In 1994, when Ramaswamy Udayar, a liquor baron from Tamil Nadu, launched Golden Eagle Communication (GEC) in what was then a nascent broadcasting industry in the country, it ran into teething troubles. So his fellow liquor baron Mallya magnanimously brought GEC from Udayar and renamed it Vijay TV. In 1999, he sold it to UTV, which two years later sold it to Rupert Murdoch’s Star Network.
UB MEC BATTERIES
UB Mysore Electro Chemicals (MEC) Batteries was another company that started making losses under Mallya. By 1991, Mallya merged UB MEC with Herbertsons and the batteries venture was eventually sold to Kirloskar Group.
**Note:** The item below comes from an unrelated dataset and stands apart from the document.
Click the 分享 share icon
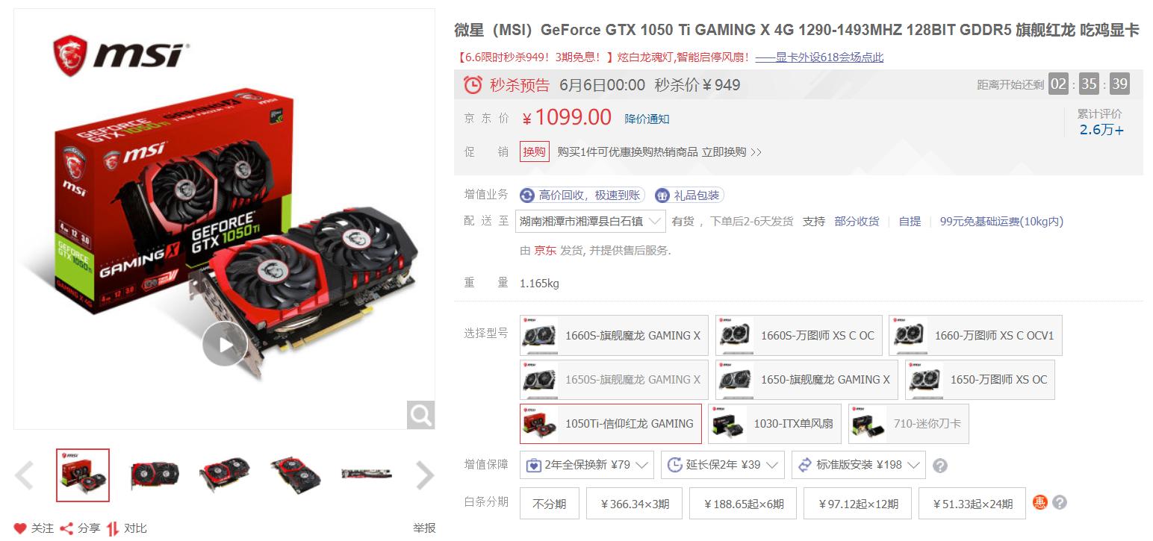The height and width of the screenshot is (541, 1153). coord(66,528)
This was a business that Mallya inherited from his father. Kissan and Dippy’s were two major brands owned by the processed foods company, which sold jams, ketchup, squash and juice apart from exporting mushrooms. It even had a manufacturing plant in Nepal. In 1994, Mallya sold this company to Brooke Bond India, part of which was owned by Hindustan Lever (now, HUL). While HUL retained the Kissan brand, it dropped Dippy’s.
The company, set up in 1985, was the telecom subsidiary of the UB Group, which made and sold EPABX (business telephone) systems and telephones from Ericsson. It became sick and, in 1994, was referred to the Board for Industrial and Financial Reconstruction (BFIR). UB Group exited this joint venture with the Orissa government.